Speaking of logical leaps, the assertion that decreasing the cost of obtaining drugs would decrease access makes no sense. Instead of obtaining drugs but not seeing the doctor, what you have now is not obtaining the drugs in the first place. This regulation increases the cost of health care by increasing the cost of drugs through increasing the price of a doctor's visit. How reversing this is a bad thing I have no idea.

Some would point to the fact that drugs switching to OTC actually are harmful because insurers no longer would cover them. This is wrong on two accounts: first, some OTC drugs prescribed by a doctor are currently covered by insurance. Second, if all drugs became OTC, insurers would still cover most or even all of them. Think of it this way. If all insurers no longer had to pay the cost of drugs, but still charged the same premiums, profits through the whole industry would skyrocket. Competition would force insurers to offer coverage for OTC drugs until those new profits had evaporated.

Educated Guesswork has an interesting proposal to test this policy:
What we need is a controlled trial. Let's take a reasonable-sized population (thousands, probably) and offer half of them unrestricted personal-use access to previously prescription drugs (excepting scheduled drugs, antibiotics, and antivirals). We monitor them for a year or two and measure morbidity and mortality.

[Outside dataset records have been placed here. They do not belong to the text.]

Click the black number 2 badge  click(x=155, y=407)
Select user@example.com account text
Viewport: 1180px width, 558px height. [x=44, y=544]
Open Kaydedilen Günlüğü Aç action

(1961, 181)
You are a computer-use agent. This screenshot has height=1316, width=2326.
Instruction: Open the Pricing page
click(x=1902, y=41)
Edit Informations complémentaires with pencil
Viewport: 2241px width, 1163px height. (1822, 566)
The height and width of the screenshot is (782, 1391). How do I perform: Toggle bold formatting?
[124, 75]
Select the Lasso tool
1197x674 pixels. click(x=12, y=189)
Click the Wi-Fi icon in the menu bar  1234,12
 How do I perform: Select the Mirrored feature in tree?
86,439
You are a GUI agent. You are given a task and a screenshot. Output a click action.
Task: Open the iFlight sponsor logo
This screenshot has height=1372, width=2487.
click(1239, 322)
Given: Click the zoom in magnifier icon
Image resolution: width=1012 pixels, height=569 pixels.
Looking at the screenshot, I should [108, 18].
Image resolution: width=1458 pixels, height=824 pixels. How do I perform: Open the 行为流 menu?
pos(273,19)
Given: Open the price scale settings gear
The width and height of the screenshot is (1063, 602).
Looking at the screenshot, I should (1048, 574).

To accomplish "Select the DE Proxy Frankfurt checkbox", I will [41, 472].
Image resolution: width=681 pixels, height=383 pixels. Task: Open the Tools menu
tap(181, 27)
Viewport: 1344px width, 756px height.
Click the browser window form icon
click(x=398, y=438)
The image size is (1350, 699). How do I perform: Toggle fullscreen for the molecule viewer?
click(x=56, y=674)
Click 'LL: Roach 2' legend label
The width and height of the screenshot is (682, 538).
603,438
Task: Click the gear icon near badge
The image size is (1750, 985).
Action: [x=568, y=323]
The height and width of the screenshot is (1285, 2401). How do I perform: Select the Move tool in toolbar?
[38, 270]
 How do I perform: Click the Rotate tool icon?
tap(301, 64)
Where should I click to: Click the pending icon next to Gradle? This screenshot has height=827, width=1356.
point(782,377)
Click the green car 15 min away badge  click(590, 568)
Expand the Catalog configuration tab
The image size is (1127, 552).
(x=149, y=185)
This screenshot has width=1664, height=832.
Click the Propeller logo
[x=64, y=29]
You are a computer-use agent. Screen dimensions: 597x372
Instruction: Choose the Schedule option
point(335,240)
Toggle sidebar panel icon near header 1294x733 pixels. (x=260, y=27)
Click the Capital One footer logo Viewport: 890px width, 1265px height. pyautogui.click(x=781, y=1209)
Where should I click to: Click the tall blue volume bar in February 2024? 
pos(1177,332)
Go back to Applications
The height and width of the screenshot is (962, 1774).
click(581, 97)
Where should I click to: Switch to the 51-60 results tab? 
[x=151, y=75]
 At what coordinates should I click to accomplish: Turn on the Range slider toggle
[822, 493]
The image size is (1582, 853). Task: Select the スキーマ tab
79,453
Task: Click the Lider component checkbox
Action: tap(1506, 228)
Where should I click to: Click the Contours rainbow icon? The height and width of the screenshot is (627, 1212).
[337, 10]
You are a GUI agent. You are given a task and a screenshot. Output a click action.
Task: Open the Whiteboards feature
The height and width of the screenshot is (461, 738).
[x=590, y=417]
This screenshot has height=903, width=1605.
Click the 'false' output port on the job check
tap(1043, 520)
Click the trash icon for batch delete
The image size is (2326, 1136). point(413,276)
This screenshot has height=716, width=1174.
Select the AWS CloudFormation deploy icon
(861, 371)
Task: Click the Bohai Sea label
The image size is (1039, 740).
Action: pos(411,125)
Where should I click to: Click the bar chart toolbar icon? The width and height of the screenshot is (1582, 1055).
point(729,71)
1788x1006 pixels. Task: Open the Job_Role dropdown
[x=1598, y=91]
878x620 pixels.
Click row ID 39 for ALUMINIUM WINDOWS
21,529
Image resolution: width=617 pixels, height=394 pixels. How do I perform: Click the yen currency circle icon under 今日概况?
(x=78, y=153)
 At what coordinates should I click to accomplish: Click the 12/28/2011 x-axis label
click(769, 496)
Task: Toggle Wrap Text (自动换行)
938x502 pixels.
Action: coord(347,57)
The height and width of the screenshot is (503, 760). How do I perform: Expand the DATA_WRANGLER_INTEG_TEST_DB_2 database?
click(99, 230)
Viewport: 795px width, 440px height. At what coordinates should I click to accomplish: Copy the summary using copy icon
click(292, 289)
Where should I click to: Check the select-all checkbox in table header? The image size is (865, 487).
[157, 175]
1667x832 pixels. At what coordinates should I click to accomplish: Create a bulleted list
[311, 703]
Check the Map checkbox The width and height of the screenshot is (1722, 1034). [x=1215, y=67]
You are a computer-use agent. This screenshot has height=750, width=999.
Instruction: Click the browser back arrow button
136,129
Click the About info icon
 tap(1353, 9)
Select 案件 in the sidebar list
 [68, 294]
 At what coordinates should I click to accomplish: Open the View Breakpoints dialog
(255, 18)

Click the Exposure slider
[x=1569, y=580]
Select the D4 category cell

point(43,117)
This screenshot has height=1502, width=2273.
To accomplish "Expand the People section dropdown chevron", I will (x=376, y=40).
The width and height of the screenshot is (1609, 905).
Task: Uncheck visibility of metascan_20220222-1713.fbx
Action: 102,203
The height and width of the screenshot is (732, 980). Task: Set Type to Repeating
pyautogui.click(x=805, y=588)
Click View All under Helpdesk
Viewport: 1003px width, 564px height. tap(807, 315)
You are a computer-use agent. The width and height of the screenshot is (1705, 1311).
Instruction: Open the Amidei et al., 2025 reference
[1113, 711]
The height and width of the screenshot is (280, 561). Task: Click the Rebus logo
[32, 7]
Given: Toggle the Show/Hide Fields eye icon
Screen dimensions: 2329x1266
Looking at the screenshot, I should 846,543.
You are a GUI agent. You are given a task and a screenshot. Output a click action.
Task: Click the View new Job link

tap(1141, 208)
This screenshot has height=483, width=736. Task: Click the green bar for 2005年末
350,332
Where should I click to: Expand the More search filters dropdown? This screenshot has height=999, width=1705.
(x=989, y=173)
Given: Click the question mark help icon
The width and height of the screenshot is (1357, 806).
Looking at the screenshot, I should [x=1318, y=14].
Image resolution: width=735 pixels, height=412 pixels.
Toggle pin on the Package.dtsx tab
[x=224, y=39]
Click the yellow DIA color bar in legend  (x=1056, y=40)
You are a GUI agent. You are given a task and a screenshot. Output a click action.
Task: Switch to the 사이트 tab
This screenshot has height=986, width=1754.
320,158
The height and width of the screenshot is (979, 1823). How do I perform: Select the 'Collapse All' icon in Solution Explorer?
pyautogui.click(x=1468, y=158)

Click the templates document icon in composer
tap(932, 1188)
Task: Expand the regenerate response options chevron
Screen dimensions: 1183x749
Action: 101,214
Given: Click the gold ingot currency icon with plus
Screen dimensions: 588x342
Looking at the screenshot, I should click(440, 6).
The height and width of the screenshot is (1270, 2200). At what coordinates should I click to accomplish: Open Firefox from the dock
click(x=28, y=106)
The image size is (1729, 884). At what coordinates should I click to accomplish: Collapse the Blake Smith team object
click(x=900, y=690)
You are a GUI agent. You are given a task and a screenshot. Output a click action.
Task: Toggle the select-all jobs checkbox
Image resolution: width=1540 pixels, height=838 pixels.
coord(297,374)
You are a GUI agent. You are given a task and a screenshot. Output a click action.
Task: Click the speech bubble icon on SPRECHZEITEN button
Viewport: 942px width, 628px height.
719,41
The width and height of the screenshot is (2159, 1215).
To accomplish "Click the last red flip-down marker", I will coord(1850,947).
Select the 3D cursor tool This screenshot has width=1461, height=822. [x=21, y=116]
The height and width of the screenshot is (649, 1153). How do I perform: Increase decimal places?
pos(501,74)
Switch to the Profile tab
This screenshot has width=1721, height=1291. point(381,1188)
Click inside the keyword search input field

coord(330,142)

If such a trial were conducted and it showed no significant difference would the people who are currently opposed to removing the prescription requirement now favor it? If not, why not?

Now, I don't expect that this experiment will actually be conducted--though I think it would be a good one--but that doesn't mean that we can't try to answer this question without it. Are there natural constituencies who have easier access to prescription drugs? Maybe people who live close to Mexico and can drive over the border? Has the existence of Internet pharmacies changed the situation at all? Obviously, an epidemiological study of this kind would be less convincing than a controlled trial, but it would be a good start.
And finally I'd like to leave this discussion behind (maybe) by quoting RGL over at the medrants discussion board:
What these radicals are doing is to create a straw man, under the guise of liberty, and then make these reckless statements and attack physicians' motives to serve their own narrow and selfish interests.
Virginia Postrel recently commented that she felt as if she had finally arrived when she saw her work on an on-line term paper service. Similarly, I feel like I have accomplished something to have such invectives thrown at me. It has all been worth it.